Construction Marvel of Ancient India


Ancient India: Rich in Culture and Engineering

Rich in culture and historical background, India (previously named as Bharatvarsh) is also home to some engineering and construction marvels. In this article, we’ll be covering the ancient Indian construction sites which resemble the true architectural design with a meaning to it. You might have visited at least one in the further list and got amazed by the technicalities in design. Ancient Indian architecture dates back thousands of years ago with replicating the futuristic practical design, standing strong till date.

Starting from the eye catchy South Indian temples to the finest craftsmanship in the Northern part of the Indian Sub-continent, Indian architecture is as old as civilization itself. The earliest traces of recognizable building activity can be traced back to the settlement of the Indus valley. Every monument in India has its importance in the region, and those standing structures tell the stories of their era.

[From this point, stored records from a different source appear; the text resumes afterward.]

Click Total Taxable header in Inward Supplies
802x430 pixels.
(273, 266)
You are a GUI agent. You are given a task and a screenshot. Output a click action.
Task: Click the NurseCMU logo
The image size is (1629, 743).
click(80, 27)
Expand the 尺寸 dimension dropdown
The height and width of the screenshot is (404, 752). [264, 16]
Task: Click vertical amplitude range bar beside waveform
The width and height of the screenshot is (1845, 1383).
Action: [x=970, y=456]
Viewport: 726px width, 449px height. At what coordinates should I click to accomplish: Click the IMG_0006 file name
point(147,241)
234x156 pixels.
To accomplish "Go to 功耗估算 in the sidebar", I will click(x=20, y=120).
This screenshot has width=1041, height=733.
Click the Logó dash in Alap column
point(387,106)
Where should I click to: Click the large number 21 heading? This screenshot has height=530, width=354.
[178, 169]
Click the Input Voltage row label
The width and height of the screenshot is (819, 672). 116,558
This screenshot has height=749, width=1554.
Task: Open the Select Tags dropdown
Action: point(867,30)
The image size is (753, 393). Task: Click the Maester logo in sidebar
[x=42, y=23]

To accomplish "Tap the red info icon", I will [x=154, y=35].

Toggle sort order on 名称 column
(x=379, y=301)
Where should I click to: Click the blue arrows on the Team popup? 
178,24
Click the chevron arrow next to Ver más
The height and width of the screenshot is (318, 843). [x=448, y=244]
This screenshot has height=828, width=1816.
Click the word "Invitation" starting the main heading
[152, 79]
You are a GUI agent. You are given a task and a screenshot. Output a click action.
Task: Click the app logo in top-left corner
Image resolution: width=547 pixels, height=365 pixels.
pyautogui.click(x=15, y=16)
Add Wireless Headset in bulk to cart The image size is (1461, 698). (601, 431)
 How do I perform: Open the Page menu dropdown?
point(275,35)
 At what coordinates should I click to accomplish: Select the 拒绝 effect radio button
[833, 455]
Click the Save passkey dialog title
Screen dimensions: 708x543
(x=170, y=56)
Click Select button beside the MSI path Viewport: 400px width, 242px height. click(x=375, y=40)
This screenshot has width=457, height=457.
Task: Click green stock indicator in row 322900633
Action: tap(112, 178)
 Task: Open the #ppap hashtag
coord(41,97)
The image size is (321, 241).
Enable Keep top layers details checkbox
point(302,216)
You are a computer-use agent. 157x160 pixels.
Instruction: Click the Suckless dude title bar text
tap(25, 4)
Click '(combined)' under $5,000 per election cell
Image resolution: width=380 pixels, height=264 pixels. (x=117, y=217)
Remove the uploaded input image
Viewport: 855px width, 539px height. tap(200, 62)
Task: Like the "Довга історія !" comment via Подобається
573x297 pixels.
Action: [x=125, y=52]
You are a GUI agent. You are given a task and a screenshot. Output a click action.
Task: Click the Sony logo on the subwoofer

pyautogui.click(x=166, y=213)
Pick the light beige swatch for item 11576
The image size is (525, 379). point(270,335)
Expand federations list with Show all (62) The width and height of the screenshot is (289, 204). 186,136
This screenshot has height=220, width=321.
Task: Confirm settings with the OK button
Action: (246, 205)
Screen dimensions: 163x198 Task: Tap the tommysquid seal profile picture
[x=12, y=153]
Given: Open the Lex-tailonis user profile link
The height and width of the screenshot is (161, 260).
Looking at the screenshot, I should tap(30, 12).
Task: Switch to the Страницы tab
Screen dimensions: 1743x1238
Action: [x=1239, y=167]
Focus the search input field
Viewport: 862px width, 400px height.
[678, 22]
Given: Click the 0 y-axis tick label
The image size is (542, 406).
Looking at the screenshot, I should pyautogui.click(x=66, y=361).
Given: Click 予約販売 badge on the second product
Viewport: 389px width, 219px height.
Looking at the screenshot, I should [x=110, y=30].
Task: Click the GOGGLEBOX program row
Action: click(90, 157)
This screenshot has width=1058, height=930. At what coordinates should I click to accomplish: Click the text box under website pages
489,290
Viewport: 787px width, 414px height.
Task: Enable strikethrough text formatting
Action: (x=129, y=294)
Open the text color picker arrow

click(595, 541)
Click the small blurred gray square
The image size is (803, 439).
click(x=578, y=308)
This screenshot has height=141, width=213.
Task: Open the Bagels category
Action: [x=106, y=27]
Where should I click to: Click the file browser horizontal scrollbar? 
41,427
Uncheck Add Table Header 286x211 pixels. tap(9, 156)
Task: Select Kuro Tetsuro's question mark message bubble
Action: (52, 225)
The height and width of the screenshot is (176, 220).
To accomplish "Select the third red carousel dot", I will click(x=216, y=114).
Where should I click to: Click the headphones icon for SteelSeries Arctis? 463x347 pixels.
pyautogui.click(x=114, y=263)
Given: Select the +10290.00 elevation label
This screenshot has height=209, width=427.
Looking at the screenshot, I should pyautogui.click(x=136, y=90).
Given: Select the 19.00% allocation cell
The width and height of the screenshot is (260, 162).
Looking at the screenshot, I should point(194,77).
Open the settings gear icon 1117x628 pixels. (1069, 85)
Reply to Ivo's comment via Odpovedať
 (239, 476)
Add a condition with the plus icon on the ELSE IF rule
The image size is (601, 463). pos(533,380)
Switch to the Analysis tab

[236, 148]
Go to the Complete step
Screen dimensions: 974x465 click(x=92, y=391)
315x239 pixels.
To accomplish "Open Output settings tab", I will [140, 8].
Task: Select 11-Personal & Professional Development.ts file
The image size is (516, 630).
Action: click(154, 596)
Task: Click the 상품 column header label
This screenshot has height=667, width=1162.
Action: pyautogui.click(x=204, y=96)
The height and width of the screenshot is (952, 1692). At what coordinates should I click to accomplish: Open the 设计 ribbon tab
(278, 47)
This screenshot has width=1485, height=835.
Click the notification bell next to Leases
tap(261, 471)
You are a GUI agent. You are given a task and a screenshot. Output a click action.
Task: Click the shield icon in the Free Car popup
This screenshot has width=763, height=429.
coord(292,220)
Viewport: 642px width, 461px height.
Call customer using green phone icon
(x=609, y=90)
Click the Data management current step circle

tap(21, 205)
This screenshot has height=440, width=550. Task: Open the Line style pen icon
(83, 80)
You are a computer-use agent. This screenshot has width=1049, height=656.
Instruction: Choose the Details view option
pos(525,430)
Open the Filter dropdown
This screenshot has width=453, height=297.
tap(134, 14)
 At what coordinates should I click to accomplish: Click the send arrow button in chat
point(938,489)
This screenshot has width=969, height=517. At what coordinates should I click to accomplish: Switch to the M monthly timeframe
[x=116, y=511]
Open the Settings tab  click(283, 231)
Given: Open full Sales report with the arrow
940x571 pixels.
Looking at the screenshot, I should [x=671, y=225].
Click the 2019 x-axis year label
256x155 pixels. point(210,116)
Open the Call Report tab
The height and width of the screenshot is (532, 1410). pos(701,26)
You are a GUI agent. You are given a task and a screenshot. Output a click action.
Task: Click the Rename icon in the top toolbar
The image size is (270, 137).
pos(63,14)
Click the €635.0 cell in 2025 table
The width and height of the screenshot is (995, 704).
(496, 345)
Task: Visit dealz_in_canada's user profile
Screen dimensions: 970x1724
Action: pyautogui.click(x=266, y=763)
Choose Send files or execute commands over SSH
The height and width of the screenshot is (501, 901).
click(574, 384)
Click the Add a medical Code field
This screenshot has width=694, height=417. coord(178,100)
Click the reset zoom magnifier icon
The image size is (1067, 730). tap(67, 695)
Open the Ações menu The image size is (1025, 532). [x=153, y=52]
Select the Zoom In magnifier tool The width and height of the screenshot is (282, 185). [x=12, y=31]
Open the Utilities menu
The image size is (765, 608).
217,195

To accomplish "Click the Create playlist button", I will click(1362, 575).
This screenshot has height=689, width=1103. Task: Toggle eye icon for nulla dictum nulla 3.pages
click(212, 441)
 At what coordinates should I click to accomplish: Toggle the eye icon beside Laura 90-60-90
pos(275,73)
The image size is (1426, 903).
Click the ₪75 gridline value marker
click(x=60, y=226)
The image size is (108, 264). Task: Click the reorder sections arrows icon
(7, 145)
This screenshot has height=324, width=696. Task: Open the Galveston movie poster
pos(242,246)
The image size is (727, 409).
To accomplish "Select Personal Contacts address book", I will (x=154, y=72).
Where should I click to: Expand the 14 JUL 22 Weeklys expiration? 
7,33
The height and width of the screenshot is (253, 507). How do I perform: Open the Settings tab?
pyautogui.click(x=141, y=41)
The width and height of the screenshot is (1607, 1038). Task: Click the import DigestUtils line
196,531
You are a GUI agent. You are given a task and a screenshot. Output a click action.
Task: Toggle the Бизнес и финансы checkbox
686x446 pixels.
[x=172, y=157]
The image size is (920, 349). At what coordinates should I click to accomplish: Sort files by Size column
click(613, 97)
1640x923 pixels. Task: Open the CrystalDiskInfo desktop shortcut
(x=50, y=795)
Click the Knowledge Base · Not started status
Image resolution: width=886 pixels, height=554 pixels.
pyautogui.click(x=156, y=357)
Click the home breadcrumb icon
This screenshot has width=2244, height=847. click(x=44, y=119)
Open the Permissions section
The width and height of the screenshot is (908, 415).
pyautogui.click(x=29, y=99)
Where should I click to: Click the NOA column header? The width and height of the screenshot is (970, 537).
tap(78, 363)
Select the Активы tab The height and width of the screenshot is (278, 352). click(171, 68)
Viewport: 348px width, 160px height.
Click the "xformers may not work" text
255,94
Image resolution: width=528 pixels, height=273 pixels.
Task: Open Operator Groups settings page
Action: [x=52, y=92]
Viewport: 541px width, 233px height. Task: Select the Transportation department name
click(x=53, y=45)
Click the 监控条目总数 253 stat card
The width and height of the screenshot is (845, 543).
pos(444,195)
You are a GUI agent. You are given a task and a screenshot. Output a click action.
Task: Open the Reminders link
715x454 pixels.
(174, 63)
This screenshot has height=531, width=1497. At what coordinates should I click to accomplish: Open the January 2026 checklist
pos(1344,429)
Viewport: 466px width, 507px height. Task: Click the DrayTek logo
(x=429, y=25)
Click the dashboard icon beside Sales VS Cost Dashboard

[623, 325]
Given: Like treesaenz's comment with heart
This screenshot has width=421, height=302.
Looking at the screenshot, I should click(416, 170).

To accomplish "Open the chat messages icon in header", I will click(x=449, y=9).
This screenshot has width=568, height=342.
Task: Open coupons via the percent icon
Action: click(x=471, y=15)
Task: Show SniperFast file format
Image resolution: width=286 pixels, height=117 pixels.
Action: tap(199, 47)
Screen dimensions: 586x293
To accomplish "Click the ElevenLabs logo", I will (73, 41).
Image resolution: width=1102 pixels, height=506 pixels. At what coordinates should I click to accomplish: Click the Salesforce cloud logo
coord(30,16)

Variety of Architectural Styles

India has witnessed a variety of architectural styles emerging throughout its history. Much early Indian architecture was in the wood, which has almost always decayed or burnt, or brick, which has often been taken away for re-use. Over the course of history, it has progressed from small rock-cut cave shrines to huge temples that have extended across the Indian sub-continent and beyond, forming a style that is now seen in contemporary Hindu temples across the world.

If not so wrong in numbers, India which is also pronounced as ‘Bharatvarsh’ had been in existence for the last 5’000 years. It all starts from the Indus valley civilization and went on the journey with changes in the dynasties and rulers in place. Archeologists around the globe discovered many sites in recent times which showcased how well-planned cities, buildings, and temples were in Bharatvarsh. To keep it short, we’ll be covering some examples of architectural marvels which include Temple architecture, Dravidian architecture, Cave architecture & Rock-Cut architecture.

1. Temple Architecture

Temple architecture has deep roots in India. It has developed in almost all the regions in the country. Primarily, the Indian temple architecture varies as we cross the regions; South Indian temples are huge and are carved with many designs, as compared to the northern temples in the Himalayan ranges they are small in size and have different architectural styles.

To name a few: Southern temples to visit for their marvelous architectural design are Meenakshi Temple in Madurai, Tamil Nadu; Vittala Temple in Hampi, Karnataka. To the east, you can visit Sun Temple in Konark, Odisha.

2. Dravidian Architecture

Dravidian culture emerged in the southern part of India. The Dravidian architectural style emerged thousands of years ago. The structures built by the native Dravidian people were primarily named kovils are epic instances of Dravidian architecture. Texts from the 5th to 7th century CE is a guidebook on the Dravidian style of Vastu Shastra design, construction, sculpture, and joinery techniques.

3. Cave Architecture & Rock-Cut Architecture

In India, caves have long been regarded as sacred places. Caves that were enlarged or entirely man-made were believed to be as sacred as natural caves. The sanctuary in all Indian religious structures, even free-standing ones, was designed to have the same cave-like feeling, as it is generally small and dark, without natural light.

Indian rock-cut architecture is more varied and found in greater abundance in the country than any other form of rock-cut architecture around the world. There are more than 1, 500 known rock-cut structures in India. Many of these structures contain artwork of global importance, and most are adorned with exquisite stone carvings. These ancient and medieval structures represent significant achievements of structural engineering and craftsmanship.

Monuments worth visiting in Cave & Rock-Cut architecture are: Barbar caves, Karla caves, Ajanta caves, Pandavleni caves, Tulja caves, and the largest rock-cut Hindu temple Kialshnath Temple.

There’s a lot more to say in the context of engineering and construction marvel of Ancient Bharat/India.